Девлет-Гирей, потрясённый видом пылающей Москвы, не решился вступать в город и вскоре ушёл восвояси. За собою он вёл громадный полон — около 60 тысяч человек. Об ужасающих последствиях пожара рассказывают иностранцы, которых немало было тогда в Москве.
Из Послания Иоганна Таубе и Элерта Крузе, состоявших на службе у Ивана Грозного: «В три дня Москва так выгорела, что не осталось ничего деревянного, даже шеста или столба, к которому можно было бы привязать коня. И в том сильном огне сгорело более 120 тысяч людей, считая одних только именитых, без простых… Люди большей частью задохнулись, а не сгорели, так что за удесятерённую сумму нельзя было найти людей для их погребения. Тиран (так называли в Европе Ивана Грозного) приказал бросить все тела в Московский ручей (реку Москву) и предоставить их течению. Когда они начали делать это, от многочисленности тел поднялась плотина, так что река должна была изменить своё обычное течение».

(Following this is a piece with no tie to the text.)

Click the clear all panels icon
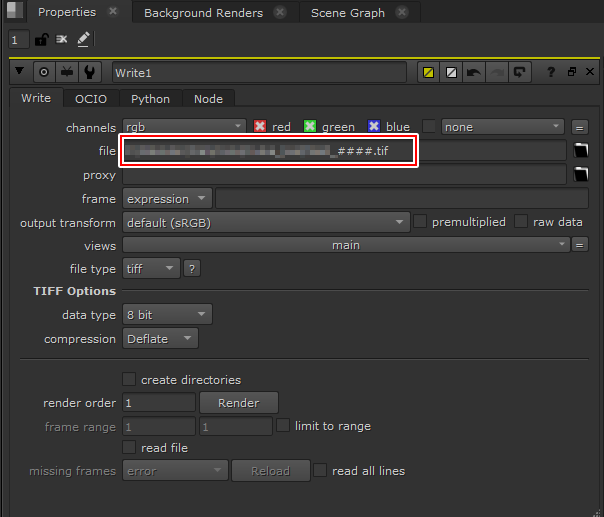The height and width of the screenshot is (517, 604). coord(61,40)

Из Записок о России Джерома Горсея: «Распространившийся огонь в течение шести часов обратил в пепел все церкви, дома, палаты, построенные почти полностью из сосны и дуба, как в городе, так и в округе на 30 миль… Сгорело и утонуло так много людей, что реку нельзя было очистить от трупов в течение двенадцати последующих месяцев, несмотря на все предпринятые усилия… Улицы города, церкви, погреба и подвалы были до того забиты умершими, что долго потом ни один человек не мог пройти мимо из-за отравленного воздуха и смрада».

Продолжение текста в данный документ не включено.